Though each merit their own post, I’ve lumped two short topics together. The first concerns a modest e-discovery headache, being the cost, friction and static posed by GIF logos in e-mail. The second is a much uglier vulnerability hoppin’ down the bunny trail toward you right now; but rejoice, because you may still have time to avert disaster.
Is that Logo Worth It?
On any given day in my lab (the crowded place I work, hemmed in by LCD screens and hundreds of terabytes of digital storage), I am monitoring the progress of digital evidence being duplicated, ingested, pulled apart, indexed and searched for matters in which I serve as ESI Special Master. As I watch about 500GB of e-mail containers devolving into millions of constituent messages and attachments, I’m struck by the flood of GIF images spilling out of the PSTs.
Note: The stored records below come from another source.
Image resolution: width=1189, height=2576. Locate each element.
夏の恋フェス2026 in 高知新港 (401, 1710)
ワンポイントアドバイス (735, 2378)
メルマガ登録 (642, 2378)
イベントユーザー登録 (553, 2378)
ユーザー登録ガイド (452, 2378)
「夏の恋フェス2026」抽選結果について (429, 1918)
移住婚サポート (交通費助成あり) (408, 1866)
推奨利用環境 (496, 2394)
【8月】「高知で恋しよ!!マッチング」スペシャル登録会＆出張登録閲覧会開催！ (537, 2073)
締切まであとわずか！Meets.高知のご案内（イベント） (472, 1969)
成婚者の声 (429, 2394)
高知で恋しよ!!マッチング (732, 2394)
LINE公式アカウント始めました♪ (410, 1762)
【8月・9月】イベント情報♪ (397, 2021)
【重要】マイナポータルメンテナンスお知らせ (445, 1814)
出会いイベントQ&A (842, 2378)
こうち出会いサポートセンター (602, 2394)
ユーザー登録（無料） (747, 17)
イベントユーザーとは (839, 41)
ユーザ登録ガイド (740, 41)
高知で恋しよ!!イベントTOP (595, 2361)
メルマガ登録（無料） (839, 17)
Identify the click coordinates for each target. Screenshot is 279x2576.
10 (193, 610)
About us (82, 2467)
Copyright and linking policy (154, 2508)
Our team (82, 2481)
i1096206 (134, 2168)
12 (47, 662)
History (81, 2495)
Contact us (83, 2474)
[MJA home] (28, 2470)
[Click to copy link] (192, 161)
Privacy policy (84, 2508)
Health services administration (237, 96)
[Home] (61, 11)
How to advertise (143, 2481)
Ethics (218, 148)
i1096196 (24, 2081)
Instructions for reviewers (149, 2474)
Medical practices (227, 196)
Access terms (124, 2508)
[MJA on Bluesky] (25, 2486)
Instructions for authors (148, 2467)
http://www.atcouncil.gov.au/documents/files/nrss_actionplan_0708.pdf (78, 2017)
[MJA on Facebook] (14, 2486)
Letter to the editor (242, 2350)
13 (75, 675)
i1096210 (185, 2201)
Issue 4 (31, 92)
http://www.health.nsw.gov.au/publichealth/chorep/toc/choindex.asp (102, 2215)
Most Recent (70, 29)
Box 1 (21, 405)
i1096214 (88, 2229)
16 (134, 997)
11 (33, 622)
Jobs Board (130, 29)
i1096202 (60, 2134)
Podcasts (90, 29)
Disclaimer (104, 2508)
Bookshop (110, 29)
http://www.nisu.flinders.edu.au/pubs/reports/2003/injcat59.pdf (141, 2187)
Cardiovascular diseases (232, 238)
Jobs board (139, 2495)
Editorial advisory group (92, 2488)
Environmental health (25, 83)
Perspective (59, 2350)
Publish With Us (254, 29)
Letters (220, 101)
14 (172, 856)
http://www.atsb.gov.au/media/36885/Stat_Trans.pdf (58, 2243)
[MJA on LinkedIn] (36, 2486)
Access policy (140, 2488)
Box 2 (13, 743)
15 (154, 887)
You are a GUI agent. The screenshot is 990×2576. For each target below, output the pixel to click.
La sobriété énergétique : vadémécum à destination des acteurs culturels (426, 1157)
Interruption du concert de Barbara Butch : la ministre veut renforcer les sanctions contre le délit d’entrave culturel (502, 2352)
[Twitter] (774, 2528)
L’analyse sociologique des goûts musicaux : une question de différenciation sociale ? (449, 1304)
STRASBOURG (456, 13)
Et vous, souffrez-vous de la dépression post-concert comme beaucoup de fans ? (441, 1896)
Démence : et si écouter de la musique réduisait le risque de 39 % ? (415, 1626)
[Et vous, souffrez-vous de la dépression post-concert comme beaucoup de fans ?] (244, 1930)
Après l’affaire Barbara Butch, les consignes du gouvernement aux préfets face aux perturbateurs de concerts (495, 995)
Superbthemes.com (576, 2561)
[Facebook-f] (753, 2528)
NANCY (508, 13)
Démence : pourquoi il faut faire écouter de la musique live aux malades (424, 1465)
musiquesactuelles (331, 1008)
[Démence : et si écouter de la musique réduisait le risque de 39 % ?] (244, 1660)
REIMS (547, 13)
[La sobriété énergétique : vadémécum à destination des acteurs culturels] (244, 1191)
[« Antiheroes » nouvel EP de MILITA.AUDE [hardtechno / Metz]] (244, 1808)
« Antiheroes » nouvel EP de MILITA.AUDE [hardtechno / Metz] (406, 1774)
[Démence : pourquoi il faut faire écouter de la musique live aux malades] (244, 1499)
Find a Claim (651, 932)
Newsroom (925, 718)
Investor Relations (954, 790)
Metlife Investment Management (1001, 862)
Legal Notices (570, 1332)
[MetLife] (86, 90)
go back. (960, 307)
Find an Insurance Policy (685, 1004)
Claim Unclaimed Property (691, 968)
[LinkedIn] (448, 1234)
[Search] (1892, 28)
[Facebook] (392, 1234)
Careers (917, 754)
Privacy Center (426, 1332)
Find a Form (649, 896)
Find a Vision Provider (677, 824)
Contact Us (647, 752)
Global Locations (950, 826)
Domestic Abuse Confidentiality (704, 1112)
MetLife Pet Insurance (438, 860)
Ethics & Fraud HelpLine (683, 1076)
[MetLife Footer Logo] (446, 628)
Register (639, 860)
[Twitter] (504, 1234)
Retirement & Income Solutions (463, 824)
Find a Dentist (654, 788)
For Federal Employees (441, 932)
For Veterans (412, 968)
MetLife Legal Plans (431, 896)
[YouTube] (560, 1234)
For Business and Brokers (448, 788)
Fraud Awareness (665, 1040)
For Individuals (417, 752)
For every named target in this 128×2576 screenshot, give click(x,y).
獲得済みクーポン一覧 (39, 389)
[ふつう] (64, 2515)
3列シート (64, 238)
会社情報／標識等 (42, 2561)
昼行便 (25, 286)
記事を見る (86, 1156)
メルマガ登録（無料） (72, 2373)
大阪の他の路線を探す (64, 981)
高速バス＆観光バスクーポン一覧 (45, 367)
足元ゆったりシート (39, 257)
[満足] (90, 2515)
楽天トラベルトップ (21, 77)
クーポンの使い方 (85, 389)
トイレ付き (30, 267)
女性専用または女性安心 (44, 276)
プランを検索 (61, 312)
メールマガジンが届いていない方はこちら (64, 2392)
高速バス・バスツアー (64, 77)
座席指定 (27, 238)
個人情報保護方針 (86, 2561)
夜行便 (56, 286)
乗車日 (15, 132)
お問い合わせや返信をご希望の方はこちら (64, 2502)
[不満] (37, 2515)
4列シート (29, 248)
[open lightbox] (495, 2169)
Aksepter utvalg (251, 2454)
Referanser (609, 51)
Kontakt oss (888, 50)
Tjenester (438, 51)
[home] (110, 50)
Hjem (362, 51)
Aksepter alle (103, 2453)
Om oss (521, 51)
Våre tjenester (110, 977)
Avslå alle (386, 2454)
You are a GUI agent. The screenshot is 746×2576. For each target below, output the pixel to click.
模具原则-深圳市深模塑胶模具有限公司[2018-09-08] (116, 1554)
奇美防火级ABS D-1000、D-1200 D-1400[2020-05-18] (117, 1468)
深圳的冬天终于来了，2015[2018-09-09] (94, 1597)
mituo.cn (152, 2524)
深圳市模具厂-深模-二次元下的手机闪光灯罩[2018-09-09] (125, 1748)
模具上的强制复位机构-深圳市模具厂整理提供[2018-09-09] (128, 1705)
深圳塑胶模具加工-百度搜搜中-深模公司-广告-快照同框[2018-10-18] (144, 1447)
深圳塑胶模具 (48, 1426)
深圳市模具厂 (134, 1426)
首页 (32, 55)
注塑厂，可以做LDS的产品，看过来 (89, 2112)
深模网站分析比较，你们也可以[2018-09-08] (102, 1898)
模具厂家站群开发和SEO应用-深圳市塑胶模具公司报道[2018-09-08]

Just three-fifths of the way through the data, I see 1,371,516 messages have been processed, and these messages have thrown off 1,262,552 GIF images. The great majority of these images will prove to be logos in the signature blocks of the messages, and account for 29% of the item count extracted from the data set so far.
Most of the GIF logos I see in this data are just 2.2KB; so, despite their numerousity, they account for only about ten percent of the volume of single messages (extracted MSGs) sans attachments. “TEN PERCENT,” you protest, “That’s not even a tip!” Their impact is smaller still when attachments are considered, and compression algorithms and deduplication further ameliorate their impact.
I grant that in the hierarchy of e-discovery headaches, no one’s losing sleep over these colorful, corporate vanity plates; but, perhaps their use should be curtailed because they impose hidden costs.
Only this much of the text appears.